(Extracted data entries)

★ ★ ★ ★ ★

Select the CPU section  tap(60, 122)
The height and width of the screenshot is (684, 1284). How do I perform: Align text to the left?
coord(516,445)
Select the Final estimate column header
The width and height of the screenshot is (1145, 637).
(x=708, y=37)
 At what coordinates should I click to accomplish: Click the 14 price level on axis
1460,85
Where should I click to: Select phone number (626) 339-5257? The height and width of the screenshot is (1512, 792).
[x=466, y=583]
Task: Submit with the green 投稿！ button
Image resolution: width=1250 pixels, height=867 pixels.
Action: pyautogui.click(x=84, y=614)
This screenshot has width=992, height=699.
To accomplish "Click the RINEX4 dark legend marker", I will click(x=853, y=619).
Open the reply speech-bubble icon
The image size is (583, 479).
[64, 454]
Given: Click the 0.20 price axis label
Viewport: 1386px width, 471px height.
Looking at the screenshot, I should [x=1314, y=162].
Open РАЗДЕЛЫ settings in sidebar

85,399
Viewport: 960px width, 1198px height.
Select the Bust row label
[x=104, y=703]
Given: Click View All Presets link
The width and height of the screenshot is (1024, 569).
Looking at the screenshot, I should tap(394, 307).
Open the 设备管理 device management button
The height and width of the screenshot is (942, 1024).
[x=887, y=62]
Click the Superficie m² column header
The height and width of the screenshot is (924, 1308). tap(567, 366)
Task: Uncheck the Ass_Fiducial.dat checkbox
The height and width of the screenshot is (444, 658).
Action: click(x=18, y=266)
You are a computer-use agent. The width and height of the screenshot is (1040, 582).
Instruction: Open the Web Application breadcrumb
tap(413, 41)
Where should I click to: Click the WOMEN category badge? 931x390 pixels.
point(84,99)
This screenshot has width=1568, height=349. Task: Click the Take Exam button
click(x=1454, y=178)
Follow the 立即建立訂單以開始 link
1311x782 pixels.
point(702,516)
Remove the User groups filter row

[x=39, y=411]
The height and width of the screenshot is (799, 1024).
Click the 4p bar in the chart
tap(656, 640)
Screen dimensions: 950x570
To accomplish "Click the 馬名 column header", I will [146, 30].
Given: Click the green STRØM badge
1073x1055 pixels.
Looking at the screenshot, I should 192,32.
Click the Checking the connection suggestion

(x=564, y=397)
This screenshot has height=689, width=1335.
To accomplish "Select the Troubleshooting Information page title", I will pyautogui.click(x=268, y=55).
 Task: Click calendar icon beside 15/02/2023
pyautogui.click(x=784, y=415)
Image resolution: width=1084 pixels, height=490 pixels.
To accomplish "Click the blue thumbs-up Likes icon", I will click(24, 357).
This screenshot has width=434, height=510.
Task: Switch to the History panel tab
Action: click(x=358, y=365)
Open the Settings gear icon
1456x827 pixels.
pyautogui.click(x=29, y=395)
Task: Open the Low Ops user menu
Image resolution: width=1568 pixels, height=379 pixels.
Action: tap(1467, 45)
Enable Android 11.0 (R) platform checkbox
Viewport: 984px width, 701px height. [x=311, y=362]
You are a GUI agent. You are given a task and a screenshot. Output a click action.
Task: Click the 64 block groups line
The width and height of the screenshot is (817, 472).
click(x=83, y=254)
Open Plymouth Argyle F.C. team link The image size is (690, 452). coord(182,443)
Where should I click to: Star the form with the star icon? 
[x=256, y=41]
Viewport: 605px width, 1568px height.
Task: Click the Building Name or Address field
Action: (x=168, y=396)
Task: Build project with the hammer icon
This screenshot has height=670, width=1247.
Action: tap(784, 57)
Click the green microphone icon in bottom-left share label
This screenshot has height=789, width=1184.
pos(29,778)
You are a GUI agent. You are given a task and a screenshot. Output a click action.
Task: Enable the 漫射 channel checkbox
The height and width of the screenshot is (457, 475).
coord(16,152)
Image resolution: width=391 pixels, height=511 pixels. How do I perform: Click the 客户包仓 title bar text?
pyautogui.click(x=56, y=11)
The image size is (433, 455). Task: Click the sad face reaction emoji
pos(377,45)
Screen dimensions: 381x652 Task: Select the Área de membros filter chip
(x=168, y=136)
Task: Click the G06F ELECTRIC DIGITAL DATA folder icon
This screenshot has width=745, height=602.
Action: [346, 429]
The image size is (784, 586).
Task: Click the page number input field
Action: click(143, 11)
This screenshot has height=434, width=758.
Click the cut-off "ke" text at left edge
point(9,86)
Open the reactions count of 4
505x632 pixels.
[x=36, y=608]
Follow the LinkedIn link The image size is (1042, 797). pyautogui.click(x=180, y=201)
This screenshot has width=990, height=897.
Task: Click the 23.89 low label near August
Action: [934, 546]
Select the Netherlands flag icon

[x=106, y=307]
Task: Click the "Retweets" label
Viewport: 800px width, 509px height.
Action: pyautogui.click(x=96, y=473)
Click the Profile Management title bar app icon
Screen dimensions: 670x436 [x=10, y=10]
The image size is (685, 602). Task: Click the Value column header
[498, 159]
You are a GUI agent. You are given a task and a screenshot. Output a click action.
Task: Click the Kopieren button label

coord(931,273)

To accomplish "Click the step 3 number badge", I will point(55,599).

★ ★ ★ ★ ★

■ Task to complete ■
Could you restate, word for word, the lines above from the one with "Task: Open the Low Ops user menu" to the one with "Task: Click the G06F", both included?

■ Reply ■
Task: Open the Low Ops user menu
Image resolution: width=1568 pixels, height=379 pixels.
Action: tap(1467, 45)
Enable Android 11.0 (R) platform checkbox
Viewport: 984px width, 701px height. [x=311, y=362]
You are a GUI agent. You are given a task and a screenshot. Output a click action.
Task: Click the 64 block groups line
The width and height of the screenshot is (817, 472).
click(x=83, y=254)
Open Plymouth Argyle F.C. team link The image size is (690, 452). coord(182,443)
Where should I click to: Star the form with the star icon? 
[x=256, y=41]
Viewport: 605px width, 1568px height.
Task: Click the Building Name or Address field
Action: (x=168, y=396)
Task: Build project with the hammer icon
This screenshot has height=670, width=1247.
Action: tap(784, 57)
Click the green microphone icon in bottom-left share label
This screenshot has height=789, width=1184.
pos(29,778)
You are a GUI agent. You are given a task and a screenshot. Output a click action.
Task: Enable the 漫射 channel checkbox
The height and width of the screenshot is (457, 475).
coord(16,152)
Image resolution: width=391 pixels, height=511 pixels. How do I perform: Click the 客户包仓 title bar text?
pyautogui.click(x=56, y=11)
The image size is (433, 455). Task: Click the sad face reaction emoji
pos(377,45)
Screen dimensions: 381x652 Task: Select the Área de membros filter chip
(x=168, y=136)
Task: Click the G06F ELECTRIC DIGITAL DATA folder icon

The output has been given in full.